ABOUT THIS EXERCISE » Lines with the string "will" must each be copied from the listing.

DATASET ENTRIES »
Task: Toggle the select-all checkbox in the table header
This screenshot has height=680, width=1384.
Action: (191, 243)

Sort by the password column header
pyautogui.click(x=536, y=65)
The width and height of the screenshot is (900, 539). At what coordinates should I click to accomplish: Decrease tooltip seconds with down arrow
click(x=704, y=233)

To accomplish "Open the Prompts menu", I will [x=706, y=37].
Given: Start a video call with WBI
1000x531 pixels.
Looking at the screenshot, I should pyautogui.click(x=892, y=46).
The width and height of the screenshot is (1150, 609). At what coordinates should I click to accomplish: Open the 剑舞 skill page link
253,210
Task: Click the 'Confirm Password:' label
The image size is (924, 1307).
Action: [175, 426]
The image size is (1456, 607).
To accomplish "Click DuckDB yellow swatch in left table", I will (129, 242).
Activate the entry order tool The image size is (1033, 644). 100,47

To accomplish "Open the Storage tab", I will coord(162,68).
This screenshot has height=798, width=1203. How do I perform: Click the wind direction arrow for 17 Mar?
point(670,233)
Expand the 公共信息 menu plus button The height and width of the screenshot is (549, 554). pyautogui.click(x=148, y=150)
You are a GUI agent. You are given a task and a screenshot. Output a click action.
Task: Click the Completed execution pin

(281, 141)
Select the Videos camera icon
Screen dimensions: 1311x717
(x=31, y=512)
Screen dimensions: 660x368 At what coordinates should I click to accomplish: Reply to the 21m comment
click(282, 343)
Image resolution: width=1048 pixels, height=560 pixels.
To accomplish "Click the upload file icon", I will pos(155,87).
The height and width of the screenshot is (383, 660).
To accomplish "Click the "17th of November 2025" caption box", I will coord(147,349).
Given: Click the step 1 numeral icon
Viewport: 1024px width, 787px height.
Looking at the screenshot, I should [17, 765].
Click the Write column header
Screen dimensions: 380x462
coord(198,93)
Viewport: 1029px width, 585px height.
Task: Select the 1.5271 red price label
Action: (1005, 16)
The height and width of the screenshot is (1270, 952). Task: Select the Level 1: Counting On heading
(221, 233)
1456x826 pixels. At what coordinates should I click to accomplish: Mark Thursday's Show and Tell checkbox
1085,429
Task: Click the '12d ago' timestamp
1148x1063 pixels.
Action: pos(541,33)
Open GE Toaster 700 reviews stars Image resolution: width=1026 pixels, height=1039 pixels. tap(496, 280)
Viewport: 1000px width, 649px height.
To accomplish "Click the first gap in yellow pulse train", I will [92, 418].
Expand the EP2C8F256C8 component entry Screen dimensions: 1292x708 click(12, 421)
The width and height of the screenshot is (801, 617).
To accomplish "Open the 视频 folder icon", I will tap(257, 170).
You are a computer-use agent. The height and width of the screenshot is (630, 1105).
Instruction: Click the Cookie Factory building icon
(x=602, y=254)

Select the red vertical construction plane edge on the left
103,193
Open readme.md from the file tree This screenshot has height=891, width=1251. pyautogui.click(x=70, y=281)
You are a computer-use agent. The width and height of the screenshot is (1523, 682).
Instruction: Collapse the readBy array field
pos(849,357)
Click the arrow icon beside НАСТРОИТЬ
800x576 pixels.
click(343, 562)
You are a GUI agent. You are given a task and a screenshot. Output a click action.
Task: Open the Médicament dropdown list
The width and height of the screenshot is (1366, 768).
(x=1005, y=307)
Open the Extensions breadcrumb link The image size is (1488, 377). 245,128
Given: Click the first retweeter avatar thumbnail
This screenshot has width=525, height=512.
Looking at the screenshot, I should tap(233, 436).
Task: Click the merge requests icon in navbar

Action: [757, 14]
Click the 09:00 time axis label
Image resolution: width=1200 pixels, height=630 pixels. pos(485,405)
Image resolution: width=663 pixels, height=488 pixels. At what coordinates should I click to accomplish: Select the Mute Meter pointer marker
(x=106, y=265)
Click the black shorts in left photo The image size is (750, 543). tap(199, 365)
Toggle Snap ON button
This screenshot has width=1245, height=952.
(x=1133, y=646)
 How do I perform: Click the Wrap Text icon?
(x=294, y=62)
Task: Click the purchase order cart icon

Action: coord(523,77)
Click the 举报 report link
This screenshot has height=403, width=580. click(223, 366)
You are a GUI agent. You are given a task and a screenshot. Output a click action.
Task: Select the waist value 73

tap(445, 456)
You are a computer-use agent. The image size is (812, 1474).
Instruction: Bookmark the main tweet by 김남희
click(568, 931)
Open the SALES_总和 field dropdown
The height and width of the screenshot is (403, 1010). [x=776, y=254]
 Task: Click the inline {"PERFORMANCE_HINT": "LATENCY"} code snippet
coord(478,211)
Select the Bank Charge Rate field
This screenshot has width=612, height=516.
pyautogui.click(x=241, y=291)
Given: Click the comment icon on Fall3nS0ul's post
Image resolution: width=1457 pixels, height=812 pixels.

EXPECTED ANSWER »
To accomplish "Open the Prompts menu", I will [x=706, y=37].
To accomplish "Click DuckDB yellow swatch in left table", I will (129, 242).
To accomplish "Open the Storage tab", I will coord(162,68).
To accomplish "Click the upload file icon", I will pos(155,87).
To accomplish "Click the "17th of November 2025" caption box", I will coord(147,349).
To accomplish "Click the first gap in yellow pulse train", I will [92, 418].
To accomplish "Open the 视频 folder icon", I will tap(257, 170).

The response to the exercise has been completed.